The loneliest of relationships

October 17, 2018 08:20 pm | Updated 08:21 pm IST

Matters of the heart: Rewind Reverse Repeat

Matters of the heart: Rewind Reverse Repeat

It can be safely said that mature romances are rather thin on the ground in an entertainment industry that thrives on youthful ardour. The love impulse never fades with age, and most people continue to yearn for connections of the heart well past the tumultuous twenties, putting themselves through the wringer of cyclical coupling and uncoupling, and emerging none the wiser for all that. Two recent stage performances, of which only one opened last week, give us a peek into love stories between those who are purportedly not anymore young, but still alive to passion and its discontents. The works are not companion pieces in the slightest, but share cadences and preoccupations. Both are two-handers — a new Indian production of Yasmina Reza’s The Unexpected Man features Naved Aslam and director Padma Damodaran, while Rewind Reverse Repeat is a devised physical theatre piece performed by Shruti Mishra and Manish Chaudhari.

Elegant staging

Reza’s play, not unsurprisingly, wears its smartness on its sleeve. Its characters are strangers on a train. Aslam plays high-brow novelist Parsky, and Damodaran is Martha, who is loathe to reveal she’s an ardent fan of his work. For much of the play’s running time, it is their inner thoughts that are spoken out loud, creating a world of connections in an impasse that might never be breached. The exquisite lighting by Deepa Dharmadhikari, and the frequent reconfiguring of the play’s spatial frames of reference etches both individuals in intimate detail, even as they remain ensconced in their seats.

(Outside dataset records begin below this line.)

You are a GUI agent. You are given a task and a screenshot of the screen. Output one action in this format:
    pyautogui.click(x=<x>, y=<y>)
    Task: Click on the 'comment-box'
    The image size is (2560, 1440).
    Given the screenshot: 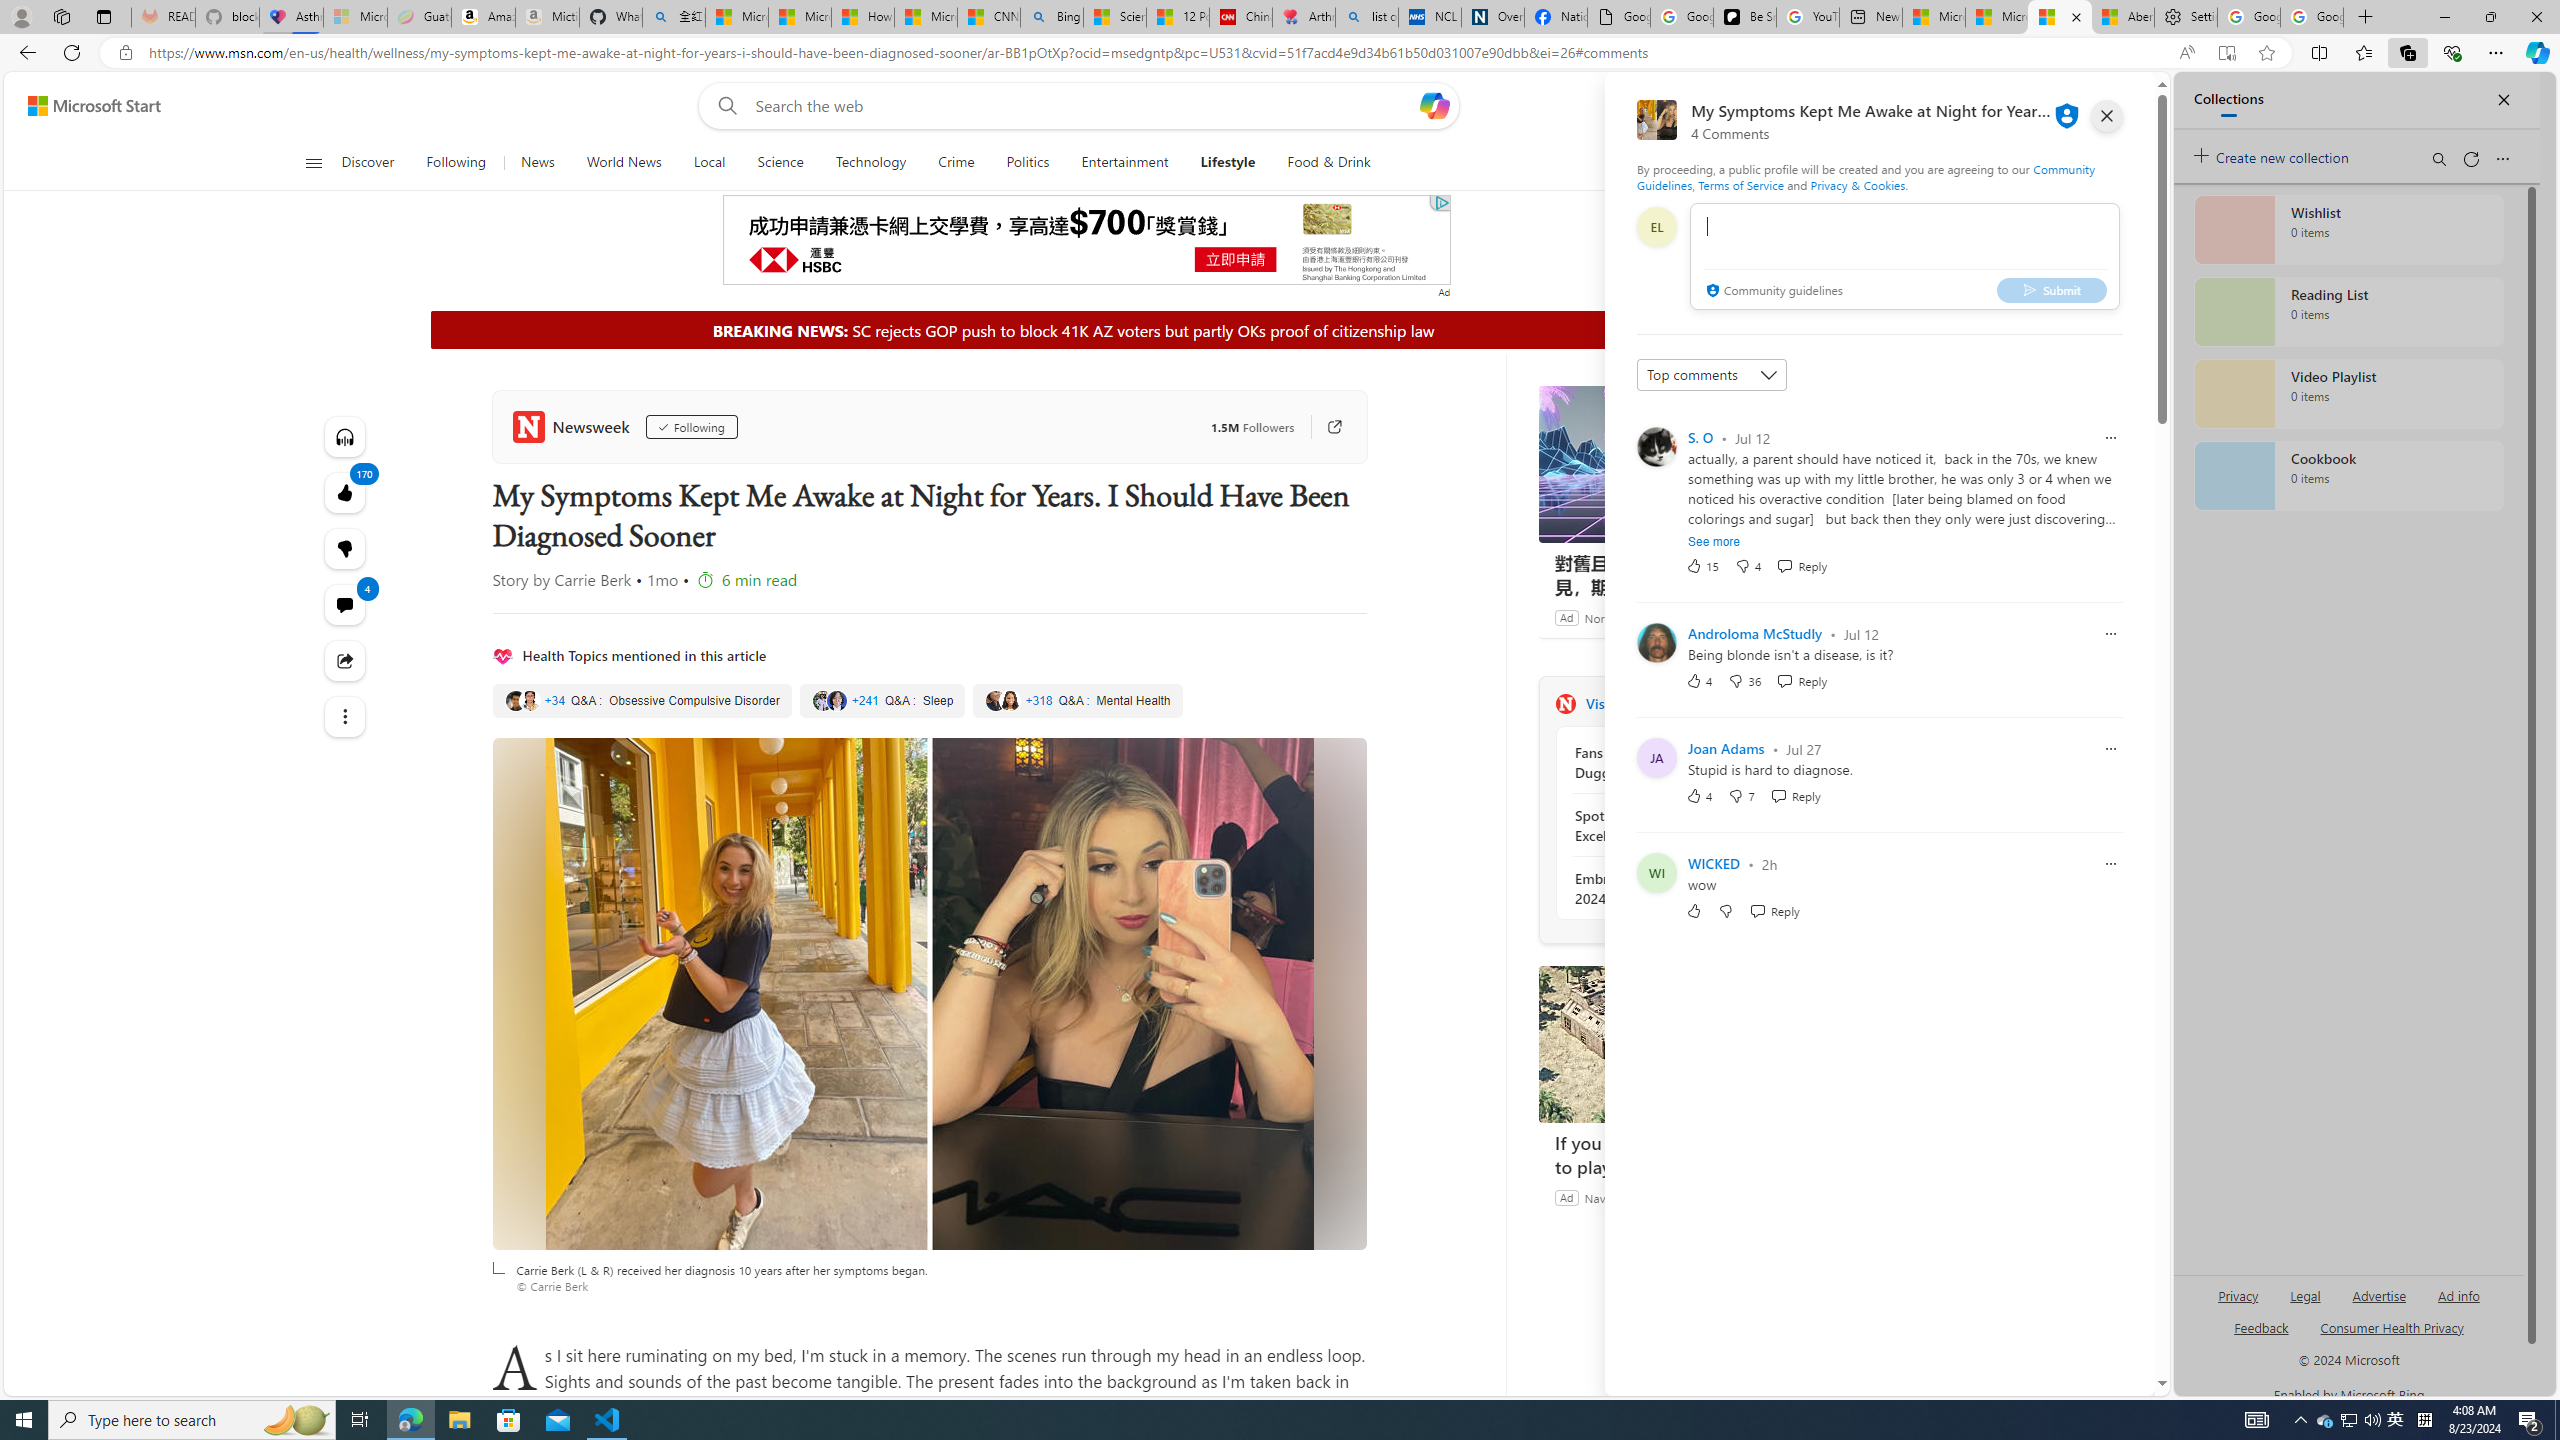 What is the action you would take?
    pyautogui.click(x=1903, y=256)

It is an elegant staging, and the actors fit right in sartorially. Aslam’s Parsky is handed a litany of predilections but the actor plays him, not as an curmudgeon, but as someone quite forlorn in his own right. His musings, even if expressly directed at Martha, never seems centred upon her, but scattered into the space betwixt and beyond, unlike the manner in which Martha’s gaze appears to be fixated on her idol.

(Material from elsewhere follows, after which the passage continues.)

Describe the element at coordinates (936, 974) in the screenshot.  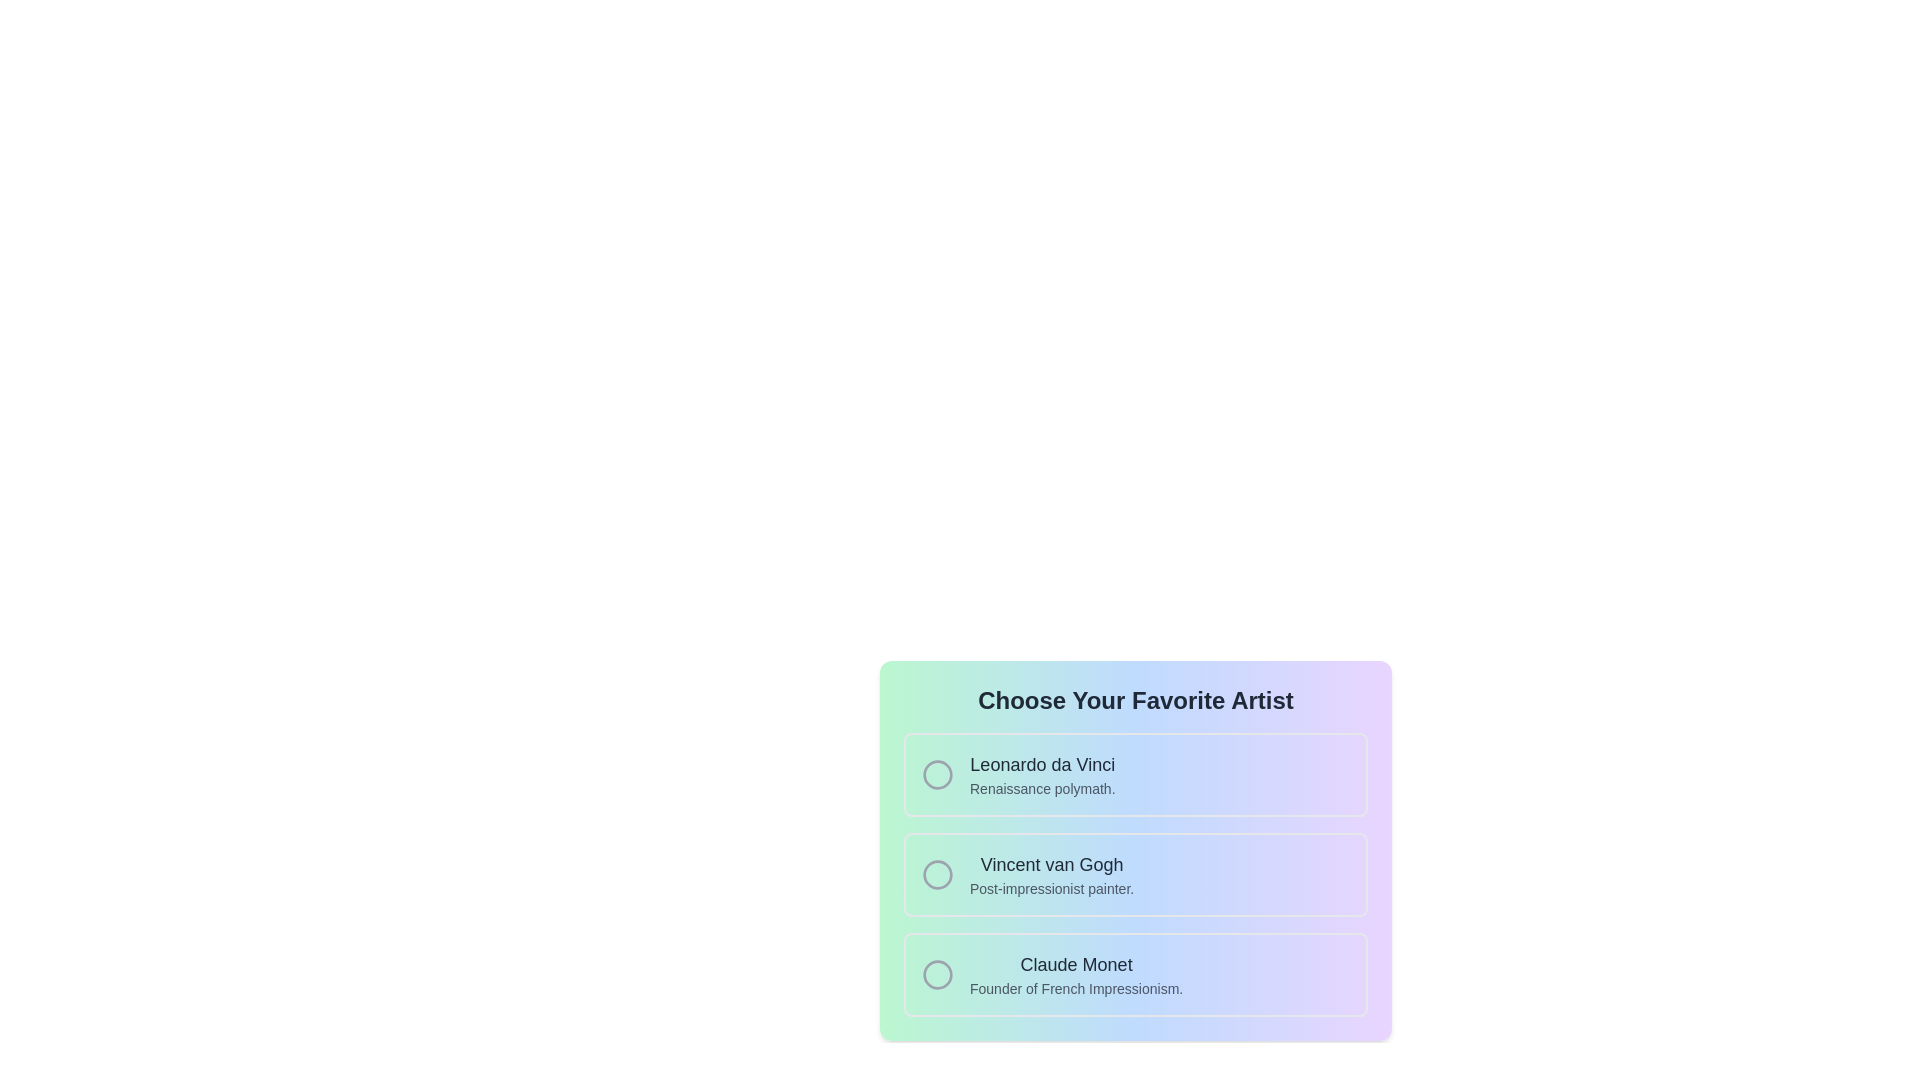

This interplay allows us to acutely view the writer’s narcissism, not as something unsightly, but as an essential quality of his craft that still attracts legions of readers aeons more empathetic than he, as Martha indubitably is. Aslam takes his time settling in, but ends up delivering an accurately pitched Parsky with his rough edges in place. Damodaran flounders with the humour at her disposal, and her thought blurbs are more pensive than animated. The tonal shift that marks the characters’ thoughts giving way to conversation is therefore all the more welcome. Here, in one final moment of surrender, Martha blurts out her true allegiance — belying her dyed-in-the-wool persona and casting herself to the wind as someone with reserves of passion. Although The Unexpected Man doesn’t quite soar and never evokes the ‘nostalgia for things that have never happened’ it promises, it is a piquant window into the lives of those around us who are the most reticent and, therefore, all the more captivating.

Breaking apart

While that play ends with the hope and conjecture, in Rewind Reverse Repeat , in which Mishra and Chaudhari play a couple in the throes of a subtly beautiful divorce, life comes full circle. Once again, the woman in the piece follows the man’s gaze, but he remains inscrutable and self-sufficient, in an elemental rather than toxic sense, which might offer a clue to their impending parting of ways. Mishra is stoic and just a whisker jaded, standing witness to the slow ebbing of a relationship that has simply slipped through her fingers, giving us a sense of a lifetime lived and lost.

The piece is full of set-pieces that, figuratively, evoke the fraying of a string of pearls pulled from Mishra’s neck and scattered across the floor, much like a relationship gone awry. Occupying the tantalising space between dance and movement, the actors work with bursts of performance, each vignette remaining unsettlingly unresolved. The pearls are never gathered but anything more calculated, or chiselled to perfection, might fly in the face of an amorphous work that teeters at the edge of misty-eyed nostalgia for things that have taken place but seem unlikely to reoccur. When the actors act as their characters’ children, more than highlighting a messy divorce’s collateral takings, they become alter-egos for themselves in happier, more innocent, times. While The Unexpected Man conspires quite ingeniously to bring kindred spirits together, Rewind Reverse Repeat attempts to fashion an escape from the utter loneliness of togetherness.